■ **Try it**:
When you reach the line that contains "Task: Open currency.html in the Explorer", set down that line and every one after it through the end of the records, exactly as written and with no pictures.

■ **Records for the task**:
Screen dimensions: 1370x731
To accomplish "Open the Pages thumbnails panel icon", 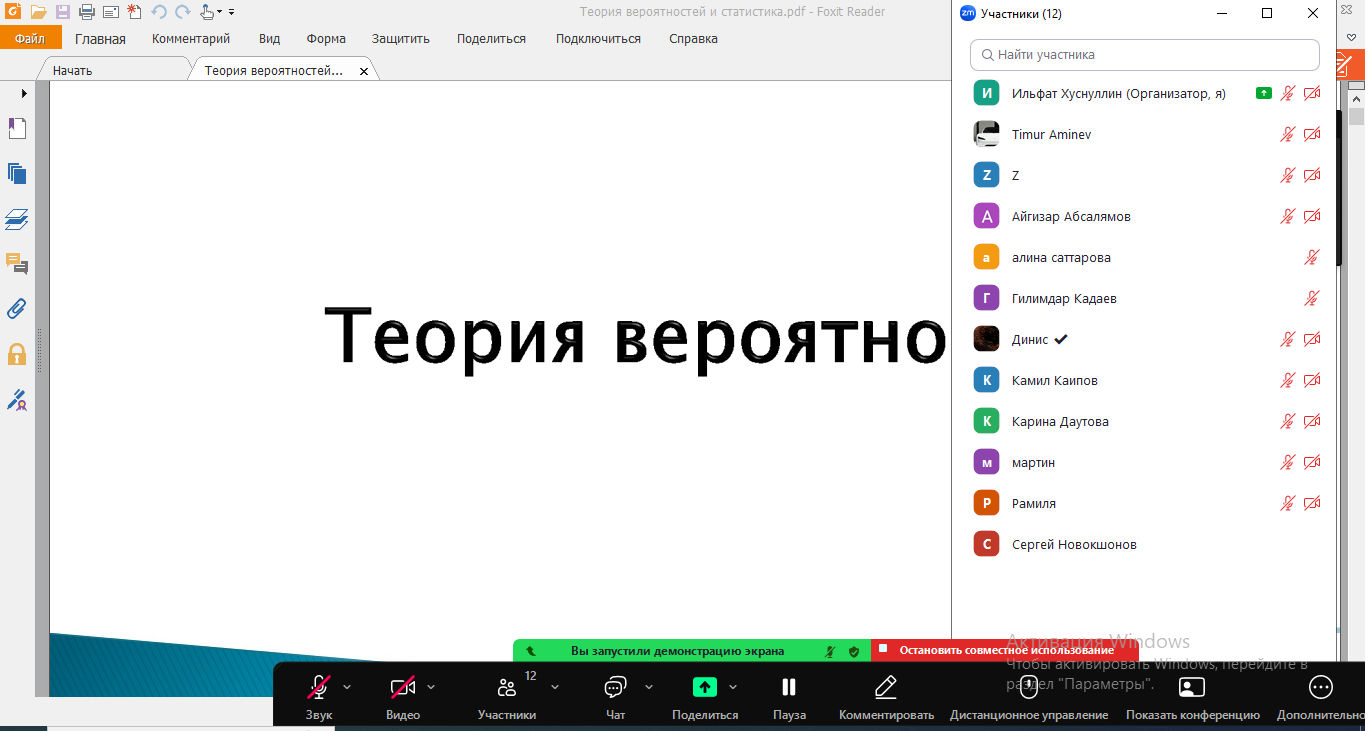I will (x=17, y=173).
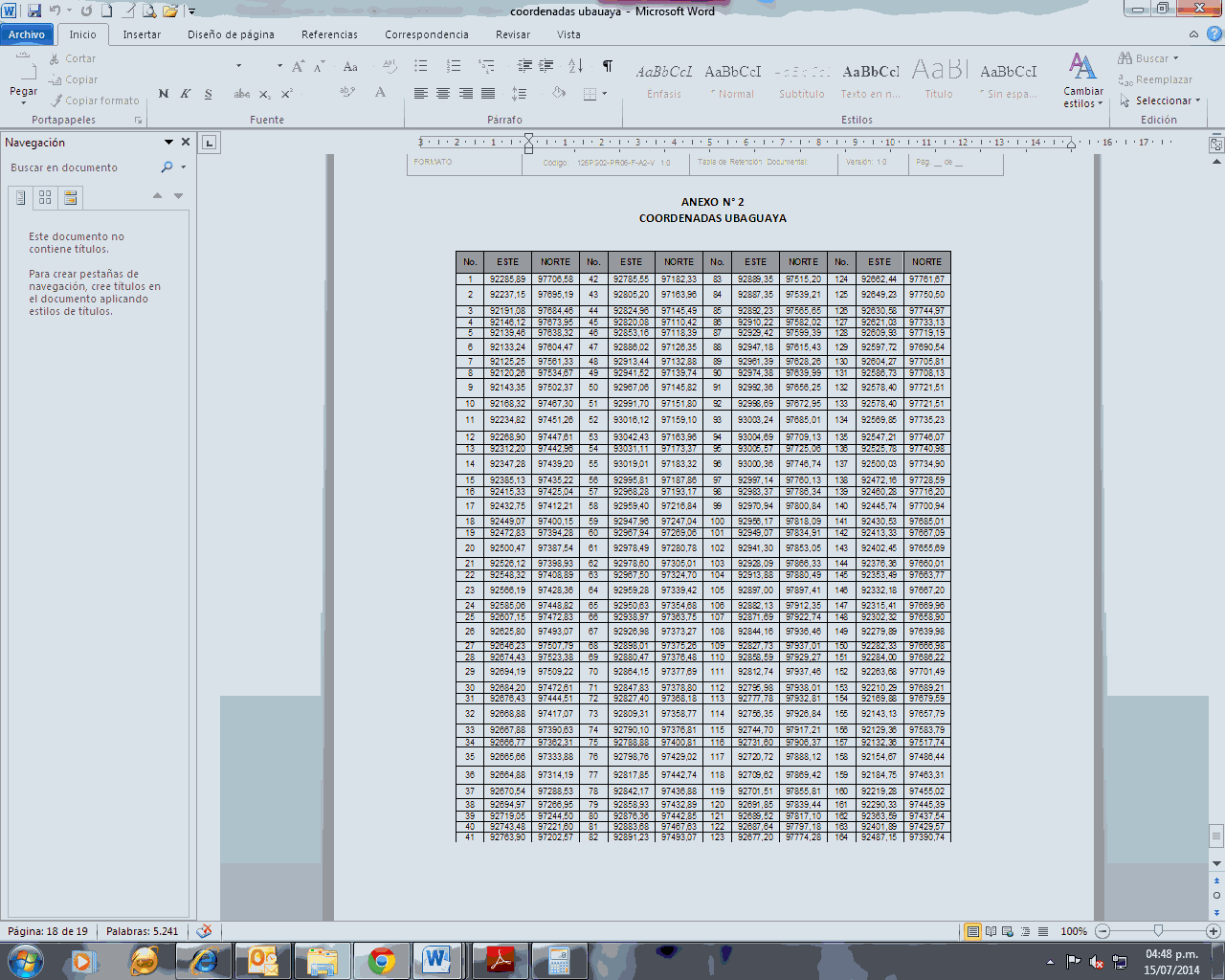The height and width of the screenshot is (980, 1225).
Task: Click the zoom slider handle in status bar
Action: pyautogui.click(x=1158, y=931)

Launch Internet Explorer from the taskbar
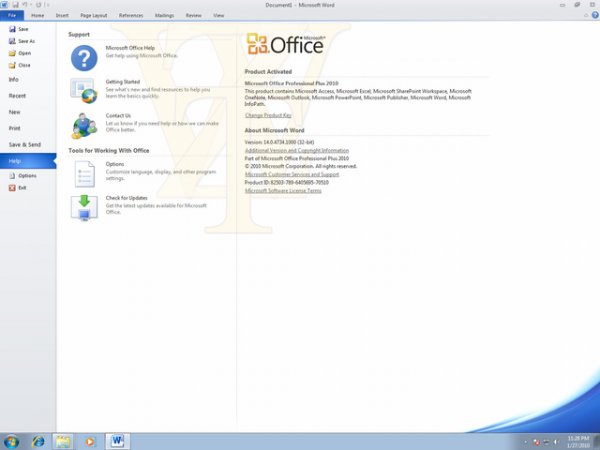pos(38,440)
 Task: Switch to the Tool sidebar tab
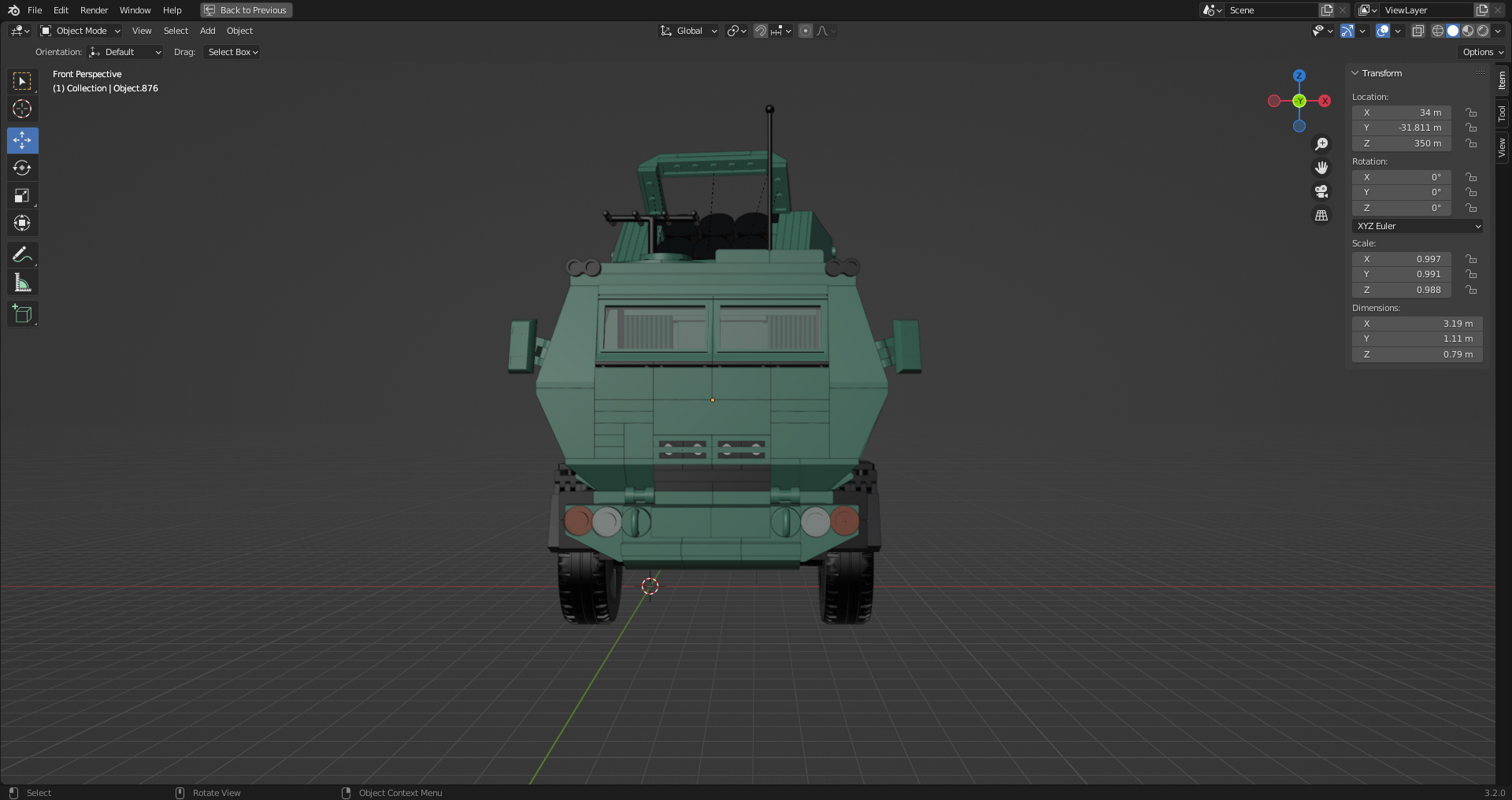pos(1503,113)
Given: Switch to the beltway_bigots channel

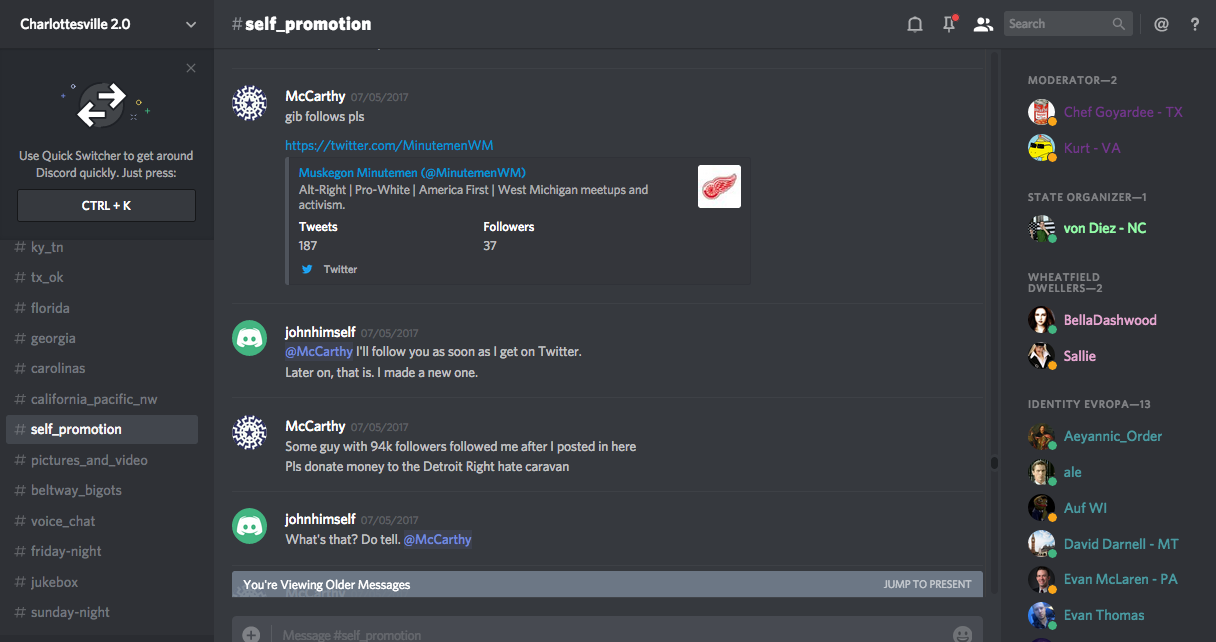Looking at the screenshot, I should click(76, 490).
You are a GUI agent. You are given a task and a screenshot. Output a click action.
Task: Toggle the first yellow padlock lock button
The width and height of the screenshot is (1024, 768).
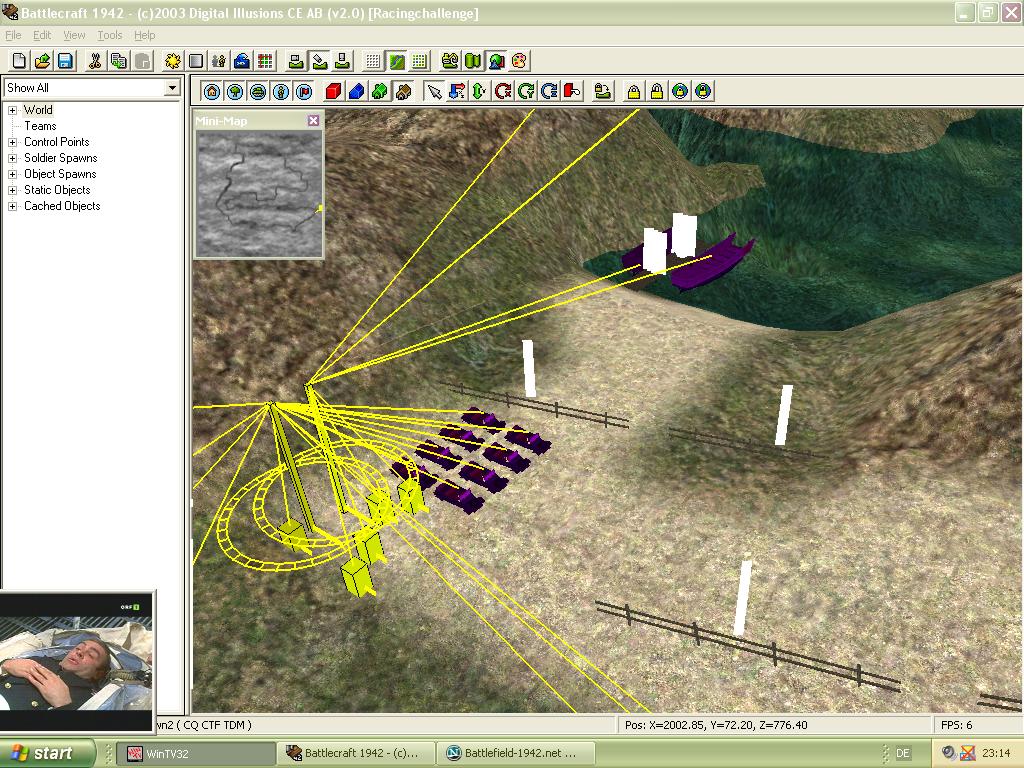point(633,91)
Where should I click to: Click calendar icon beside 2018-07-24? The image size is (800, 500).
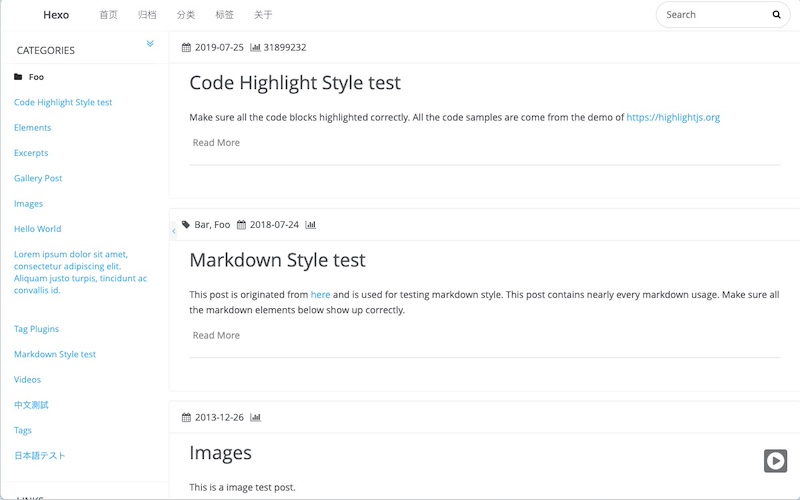coord(241,225)
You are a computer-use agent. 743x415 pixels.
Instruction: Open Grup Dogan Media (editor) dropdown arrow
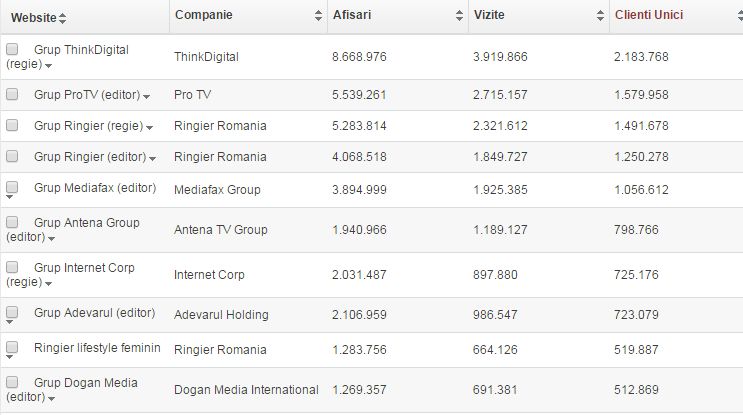(x=51, y=399)
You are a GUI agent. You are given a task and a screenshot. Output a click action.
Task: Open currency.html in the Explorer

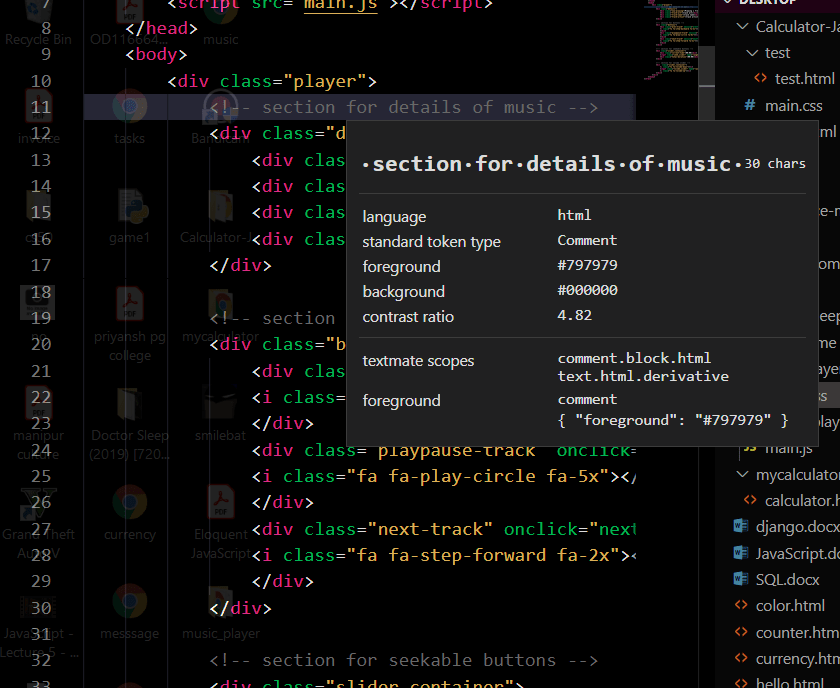789,657
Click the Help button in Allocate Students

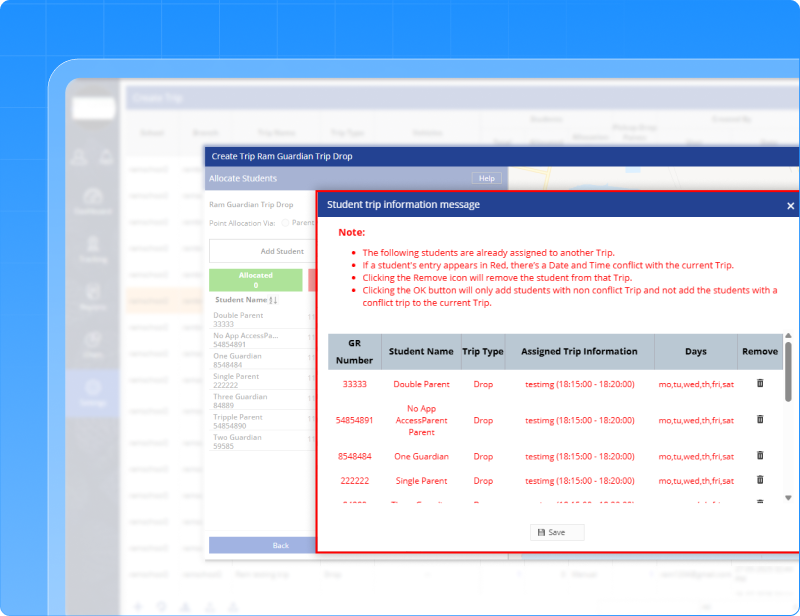487,178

■ **Answer to the exercise**:
Task: Open currency.html in the Explorer

789,657
Click the Help button in Allocate Students

487,178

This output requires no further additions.